In Germany, the documentation and full evaluation of the NDS was not possible within the ENDB project because the institute in charge of the national NDB was moved to another town while the project was on-going. An emergency solution involving the German EPIC collaborators was set up with the aim of obtaining at least the nutrient data and the general database policies to identify systematic problems of standardization or comparability.
Table 2a summarizes the level of documentation obtained on the method of analysis, which is crucial for the standardization of method-dependent components. As requested to the national compilers, values resulting from direct or indirect analyses (i.e. analytical results (4–23%), aggregation of analytical results (0–45%), summation of constituent components (2–16%), calculation involving conversion factors (3–15%) and calculated on component profile (<0.5–2%)), were largely documented in most data sets. These analytical values represent 20% (Italy) to 68% (France) of the NDS values. Overall, 87% of them are documented for analytical method with a large variation across countries, from 51% in France to over 90% in Italy, the UK, Greece, Sweden, Denmark and Norway. However, when all NDS values are considered, the documentation on method of analysis is missing for 70% of the values. To a large extent, this missing information concerns values with unknown method type (30%) or estimated values (23%). This lack of documentation has relatively little impact on the selected ENDB components with analytical methods which are assumed to be comparable, such as fatty acid fractions, cholesterol, sugars, starch, alcohol, B-vitamins, vitamin C and minerals. However, for fibres (Table 2b), for example, for which values are highly method-dependent, only 26% values were assessed as comparable to the reference AOAC methods, whereas 74% are of indeterminate comparability. Nevertheless, more than half of these values concern logical zeros from non-plant foods or low sources of fibres (e.g. sauces, miscellaneous foods), implicitly assumed comparable. Furthermore, as fibre values from fruits and vegetables and derived products in the ENDB were also assumed to be comparable (see Table 3), only 8–18% of the total fibre values of indeterminate comparability (fibres from potato-, legume- and cereal-based foods) required visual checks to improve comparability and identify outlier values. So, finally, 81–96% of fibre values can be assumed to be comparable.
Standardization, data assessment and evaluation of the NDSs
Following the documentation (see Figure 1), the main objective of the harmonization of the NDSs by the national compilers was to re-evaluate the documented NDSs to improve their comparability and completeness. The main purpose of the ENDB was not to re-evaluate the reliability of the existing national data but to improve their comparability and completeness for use on an international scale.
Strategies and priorities were, therefore, defined to make the most cost-effective use of the current available resources, taking into account the level of information and documentation actually available in the 9 NDSs. To evaluate the NDSs, a series of assumptions and decisions were made:
It was decided to accept the national data, assuming that the national compilers provide the most reliable values available locally, although it still might include obsolete or non-comparable values. Errors or inconsistencies were reported to the national compilers when identified.

..........

● Aim 1: For each statement, say yes or no according to the text on nutrient data sets, and quote the words of the text that decide it: (a) In Germany, the national data set was fully documented and evaluated within the ENDB project. (b) When all NDS values are considered, most lack documentation on the method of analysis. (c) The main purpose of the ENDB was to re-evaluate the reliability of the existing national data.
● Aim 2: Write the next part of the text on nutrient data sets, picking up after its final sentence.
These lines come from a different source than the text on nutrient data sets.

[Item coordinate data]
..........

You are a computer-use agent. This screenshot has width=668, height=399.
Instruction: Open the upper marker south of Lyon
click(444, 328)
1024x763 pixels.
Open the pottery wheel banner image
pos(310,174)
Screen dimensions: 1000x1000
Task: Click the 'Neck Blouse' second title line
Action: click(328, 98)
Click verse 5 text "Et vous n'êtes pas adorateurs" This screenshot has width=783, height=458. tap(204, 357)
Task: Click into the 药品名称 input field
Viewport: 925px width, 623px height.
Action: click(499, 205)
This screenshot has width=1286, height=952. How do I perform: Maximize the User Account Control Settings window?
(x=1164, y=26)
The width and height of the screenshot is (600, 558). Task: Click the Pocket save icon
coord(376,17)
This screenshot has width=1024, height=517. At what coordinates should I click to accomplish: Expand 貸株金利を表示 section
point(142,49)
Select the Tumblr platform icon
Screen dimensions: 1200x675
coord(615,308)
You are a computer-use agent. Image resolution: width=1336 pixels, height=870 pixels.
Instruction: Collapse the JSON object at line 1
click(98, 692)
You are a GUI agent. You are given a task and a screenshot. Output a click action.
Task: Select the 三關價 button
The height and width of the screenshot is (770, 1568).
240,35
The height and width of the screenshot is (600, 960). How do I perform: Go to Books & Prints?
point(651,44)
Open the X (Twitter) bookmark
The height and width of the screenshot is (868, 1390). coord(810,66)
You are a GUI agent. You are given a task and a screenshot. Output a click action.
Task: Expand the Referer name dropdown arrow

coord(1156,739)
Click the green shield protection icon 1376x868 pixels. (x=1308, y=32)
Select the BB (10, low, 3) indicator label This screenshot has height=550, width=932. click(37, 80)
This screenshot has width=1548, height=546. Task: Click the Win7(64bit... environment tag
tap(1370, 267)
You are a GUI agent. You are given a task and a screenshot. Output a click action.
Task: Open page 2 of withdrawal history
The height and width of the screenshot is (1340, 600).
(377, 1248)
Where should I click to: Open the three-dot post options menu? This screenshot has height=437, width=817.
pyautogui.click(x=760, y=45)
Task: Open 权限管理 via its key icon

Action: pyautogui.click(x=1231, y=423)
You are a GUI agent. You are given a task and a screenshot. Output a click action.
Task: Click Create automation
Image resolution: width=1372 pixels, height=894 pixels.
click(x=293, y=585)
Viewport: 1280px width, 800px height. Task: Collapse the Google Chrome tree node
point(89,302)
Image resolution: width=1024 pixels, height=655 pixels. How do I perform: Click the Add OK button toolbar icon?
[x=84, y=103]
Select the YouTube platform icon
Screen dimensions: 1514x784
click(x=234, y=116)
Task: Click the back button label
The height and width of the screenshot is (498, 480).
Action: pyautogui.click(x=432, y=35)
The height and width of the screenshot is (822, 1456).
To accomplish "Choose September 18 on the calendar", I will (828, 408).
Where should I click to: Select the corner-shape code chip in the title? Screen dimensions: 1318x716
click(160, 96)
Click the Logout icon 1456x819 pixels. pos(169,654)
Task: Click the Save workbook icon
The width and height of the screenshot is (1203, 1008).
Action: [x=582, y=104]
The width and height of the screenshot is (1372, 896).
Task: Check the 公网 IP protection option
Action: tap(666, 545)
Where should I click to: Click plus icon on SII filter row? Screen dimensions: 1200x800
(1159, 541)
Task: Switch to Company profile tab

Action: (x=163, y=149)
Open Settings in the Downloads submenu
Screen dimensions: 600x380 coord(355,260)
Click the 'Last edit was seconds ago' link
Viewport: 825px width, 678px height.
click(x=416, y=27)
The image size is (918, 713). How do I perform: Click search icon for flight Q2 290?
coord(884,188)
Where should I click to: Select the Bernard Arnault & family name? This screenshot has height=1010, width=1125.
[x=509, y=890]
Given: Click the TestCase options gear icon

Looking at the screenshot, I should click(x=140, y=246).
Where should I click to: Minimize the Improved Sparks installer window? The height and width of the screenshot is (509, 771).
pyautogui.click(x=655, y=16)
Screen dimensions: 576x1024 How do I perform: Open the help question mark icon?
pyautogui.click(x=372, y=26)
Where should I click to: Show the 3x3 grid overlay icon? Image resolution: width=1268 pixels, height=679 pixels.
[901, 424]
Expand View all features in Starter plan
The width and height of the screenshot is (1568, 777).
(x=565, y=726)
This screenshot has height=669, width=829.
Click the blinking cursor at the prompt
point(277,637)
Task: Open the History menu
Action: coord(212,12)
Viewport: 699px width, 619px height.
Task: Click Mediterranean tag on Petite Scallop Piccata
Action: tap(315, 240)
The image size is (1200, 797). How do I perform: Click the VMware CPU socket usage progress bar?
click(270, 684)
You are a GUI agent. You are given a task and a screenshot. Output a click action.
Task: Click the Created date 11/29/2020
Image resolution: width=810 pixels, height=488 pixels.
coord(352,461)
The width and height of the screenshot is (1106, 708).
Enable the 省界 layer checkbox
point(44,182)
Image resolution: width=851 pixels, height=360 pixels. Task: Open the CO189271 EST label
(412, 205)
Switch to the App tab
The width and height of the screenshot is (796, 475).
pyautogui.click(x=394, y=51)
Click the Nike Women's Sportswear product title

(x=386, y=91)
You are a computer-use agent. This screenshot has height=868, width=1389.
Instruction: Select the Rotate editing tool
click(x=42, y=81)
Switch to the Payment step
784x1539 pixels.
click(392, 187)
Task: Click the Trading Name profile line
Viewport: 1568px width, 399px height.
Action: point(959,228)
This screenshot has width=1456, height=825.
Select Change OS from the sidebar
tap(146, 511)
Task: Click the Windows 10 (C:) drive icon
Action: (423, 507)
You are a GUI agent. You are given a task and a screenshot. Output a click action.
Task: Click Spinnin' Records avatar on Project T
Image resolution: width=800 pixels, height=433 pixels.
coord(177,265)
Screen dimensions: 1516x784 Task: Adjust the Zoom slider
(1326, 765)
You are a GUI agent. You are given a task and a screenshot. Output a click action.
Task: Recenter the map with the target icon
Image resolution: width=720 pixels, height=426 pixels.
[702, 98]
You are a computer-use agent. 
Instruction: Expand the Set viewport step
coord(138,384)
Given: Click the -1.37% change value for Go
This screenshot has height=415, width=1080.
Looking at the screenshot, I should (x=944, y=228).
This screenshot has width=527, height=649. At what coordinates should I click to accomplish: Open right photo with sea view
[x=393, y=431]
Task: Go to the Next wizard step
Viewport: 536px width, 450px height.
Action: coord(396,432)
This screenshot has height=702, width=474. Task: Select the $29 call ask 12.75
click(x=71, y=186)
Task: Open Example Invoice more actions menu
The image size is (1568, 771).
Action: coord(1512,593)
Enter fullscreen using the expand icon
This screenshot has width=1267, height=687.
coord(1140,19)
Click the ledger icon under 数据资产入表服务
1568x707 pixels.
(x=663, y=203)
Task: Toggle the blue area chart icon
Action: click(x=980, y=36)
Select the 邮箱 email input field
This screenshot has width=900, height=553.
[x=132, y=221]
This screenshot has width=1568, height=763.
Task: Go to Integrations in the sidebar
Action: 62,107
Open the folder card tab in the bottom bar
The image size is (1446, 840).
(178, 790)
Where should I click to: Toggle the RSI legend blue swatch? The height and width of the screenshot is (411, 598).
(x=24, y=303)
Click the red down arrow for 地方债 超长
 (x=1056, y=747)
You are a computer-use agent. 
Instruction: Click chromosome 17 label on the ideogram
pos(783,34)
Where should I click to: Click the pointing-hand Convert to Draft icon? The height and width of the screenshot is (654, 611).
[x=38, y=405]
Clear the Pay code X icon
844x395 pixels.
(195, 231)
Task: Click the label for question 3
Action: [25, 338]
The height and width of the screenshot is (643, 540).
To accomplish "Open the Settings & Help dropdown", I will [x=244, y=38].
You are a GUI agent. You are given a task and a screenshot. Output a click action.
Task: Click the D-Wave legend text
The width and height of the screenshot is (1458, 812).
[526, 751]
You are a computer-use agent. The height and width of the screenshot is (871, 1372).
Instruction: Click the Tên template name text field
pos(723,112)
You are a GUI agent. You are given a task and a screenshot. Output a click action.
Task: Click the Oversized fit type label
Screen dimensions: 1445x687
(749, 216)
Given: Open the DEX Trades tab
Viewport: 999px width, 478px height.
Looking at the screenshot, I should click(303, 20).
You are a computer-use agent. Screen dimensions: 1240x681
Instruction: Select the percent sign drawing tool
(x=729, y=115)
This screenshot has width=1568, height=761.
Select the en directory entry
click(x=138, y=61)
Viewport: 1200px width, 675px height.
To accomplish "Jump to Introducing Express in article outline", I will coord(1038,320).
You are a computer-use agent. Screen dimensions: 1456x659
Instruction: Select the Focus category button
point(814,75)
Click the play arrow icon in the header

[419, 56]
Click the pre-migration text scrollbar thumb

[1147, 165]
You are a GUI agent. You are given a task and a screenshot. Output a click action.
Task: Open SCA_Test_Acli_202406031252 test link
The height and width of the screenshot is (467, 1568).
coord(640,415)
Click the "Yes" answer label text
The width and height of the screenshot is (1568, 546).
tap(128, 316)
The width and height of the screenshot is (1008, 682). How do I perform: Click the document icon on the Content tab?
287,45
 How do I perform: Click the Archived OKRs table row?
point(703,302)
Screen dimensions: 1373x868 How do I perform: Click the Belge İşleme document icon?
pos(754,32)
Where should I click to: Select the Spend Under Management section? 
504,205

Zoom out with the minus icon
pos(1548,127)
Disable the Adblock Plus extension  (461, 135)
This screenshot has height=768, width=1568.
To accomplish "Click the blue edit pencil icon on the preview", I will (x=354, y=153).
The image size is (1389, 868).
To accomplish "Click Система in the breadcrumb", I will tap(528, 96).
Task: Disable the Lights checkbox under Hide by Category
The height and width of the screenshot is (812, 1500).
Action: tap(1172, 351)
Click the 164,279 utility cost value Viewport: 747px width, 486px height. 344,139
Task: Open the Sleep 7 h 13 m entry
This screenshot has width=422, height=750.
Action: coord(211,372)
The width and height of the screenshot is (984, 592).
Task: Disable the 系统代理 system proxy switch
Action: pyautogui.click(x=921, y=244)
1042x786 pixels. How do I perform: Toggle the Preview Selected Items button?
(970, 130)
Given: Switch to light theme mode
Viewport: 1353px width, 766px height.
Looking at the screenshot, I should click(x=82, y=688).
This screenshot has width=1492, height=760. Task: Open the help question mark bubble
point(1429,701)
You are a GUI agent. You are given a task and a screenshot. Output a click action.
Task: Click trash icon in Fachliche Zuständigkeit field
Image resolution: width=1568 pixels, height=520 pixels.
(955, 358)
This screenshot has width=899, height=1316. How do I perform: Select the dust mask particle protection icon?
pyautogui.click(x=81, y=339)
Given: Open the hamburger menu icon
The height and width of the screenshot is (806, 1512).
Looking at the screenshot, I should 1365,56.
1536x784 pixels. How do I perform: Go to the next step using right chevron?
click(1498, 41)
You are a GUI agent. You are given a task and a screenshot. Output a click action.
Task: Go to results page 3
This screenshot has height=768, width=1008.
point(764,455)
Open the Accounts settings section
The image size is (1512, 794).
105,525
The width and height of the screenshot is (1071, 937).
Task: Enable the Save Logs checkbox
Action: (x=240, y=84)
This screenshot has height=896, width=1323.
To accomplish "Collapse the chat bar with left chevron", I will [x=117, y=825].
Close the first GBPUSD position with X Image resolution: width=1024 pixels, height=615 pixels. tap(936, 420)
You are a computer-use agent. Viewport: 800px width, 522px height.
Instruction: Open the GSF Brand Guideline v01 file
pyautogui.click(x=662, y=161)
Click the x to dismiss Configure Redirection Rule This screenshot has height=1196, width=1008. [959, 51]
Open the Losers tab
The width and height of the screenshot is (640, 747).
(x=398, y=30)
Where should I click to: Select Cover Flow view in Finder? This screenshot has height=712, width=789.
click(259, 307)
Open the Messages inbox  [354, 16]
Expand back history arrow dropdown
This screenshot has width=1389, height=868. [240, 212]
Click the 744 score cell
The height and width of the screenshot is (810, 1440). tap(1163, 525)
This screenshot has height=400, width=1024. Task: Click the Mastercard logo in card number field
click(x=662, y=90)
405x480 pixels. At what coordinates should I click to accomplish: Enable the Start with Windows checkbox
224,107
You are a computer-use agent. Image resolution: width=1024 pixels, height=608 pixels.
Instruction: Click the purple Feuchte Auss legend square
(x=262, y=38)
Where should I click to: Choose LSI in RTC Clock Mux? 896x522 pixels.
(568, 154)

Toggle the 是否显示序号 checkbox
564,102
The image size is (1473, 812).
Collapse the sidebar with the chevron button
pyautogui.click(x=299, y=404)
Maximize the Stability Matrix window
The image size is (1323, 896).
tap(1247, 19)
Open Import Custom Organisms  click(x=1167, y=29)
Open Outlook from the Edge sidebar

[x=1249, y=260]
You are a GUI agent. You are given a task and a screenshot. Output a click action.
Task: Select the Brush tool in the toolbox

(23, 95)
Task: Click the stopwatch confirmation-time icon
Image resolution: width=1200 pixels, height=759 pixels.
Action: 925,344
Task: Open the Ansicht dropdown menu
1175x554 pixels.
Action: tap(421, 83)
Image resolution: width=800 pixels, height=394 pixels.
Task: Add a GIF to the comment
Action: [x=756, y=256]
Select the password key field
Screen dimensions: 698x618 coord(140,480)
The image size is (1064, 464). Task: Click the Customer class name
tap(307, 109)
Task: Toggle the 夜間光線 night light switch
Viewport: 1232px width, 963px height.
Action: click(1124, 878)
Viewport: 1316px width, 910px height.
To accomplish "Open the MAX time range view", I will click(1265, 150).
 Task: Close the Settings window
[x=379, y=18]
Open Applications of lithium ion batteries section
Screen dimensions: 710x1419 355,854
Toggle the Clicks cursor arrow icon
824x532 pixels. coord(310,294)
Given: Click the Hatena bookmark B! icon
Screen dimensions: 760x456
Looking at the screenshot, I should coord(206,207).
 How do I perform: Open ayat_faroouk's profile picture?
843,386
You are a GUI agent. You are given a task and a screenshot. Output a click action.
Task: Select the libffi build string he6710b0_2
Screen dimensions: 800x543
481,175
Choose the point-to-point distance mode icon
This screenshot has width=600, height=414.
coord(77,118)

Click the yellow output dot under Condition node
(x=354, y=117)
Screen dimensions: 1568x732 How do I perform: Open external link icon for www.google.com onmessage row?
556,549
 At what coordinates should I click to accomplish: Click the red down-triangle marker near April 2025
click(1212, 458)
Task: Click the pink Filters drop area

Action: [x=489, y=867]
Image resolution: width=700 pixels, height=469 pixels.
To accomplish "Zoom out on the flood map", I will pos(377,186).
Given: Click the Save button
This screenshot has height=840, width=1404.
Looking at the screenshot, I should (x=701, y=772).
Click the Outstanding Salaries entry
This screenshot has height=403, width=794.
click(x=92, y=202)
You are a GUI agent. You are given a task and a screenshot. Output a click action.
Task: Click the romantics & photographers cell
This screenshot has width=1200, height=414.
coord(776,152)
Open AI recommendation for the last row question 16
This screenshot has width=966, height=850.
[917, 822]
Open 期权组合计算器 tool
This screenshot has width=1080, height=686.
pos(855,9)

..........

● Expected output 1:
(a) No: "the documentation and full evaluation of the NDS was not possible within the ENDB project"
(b) Yes: "the documentation on method of analysis is missing for 70% of the values"
(c) No: "The main purpose of the ENDB was not to re-evaluate the reliability of the existing national data"

● Expected output 2:
It was assumed that the national compilers had provided all available and required documentation during the target documentation phase and that any further attempt to obtain more information was incompatible with the resources available and the time-schedule of this project. Furthermore, although the sampling procedures for analytical values were not always provided, we assumed they were suitable for reflecting local food practices and habits.
When available in NDSs, the nutritional values of the foods cooked without fats were assumed to be reliable, whereas the values for foods with added fat were systematically recalculated using an algorithm common to all countries because of the internal rules of EPIC-SOFT, as explained under section 6.
It was assumed that for nutritional epidemiology research purposes, it is better to approximate nutrient values than to leave them as missing.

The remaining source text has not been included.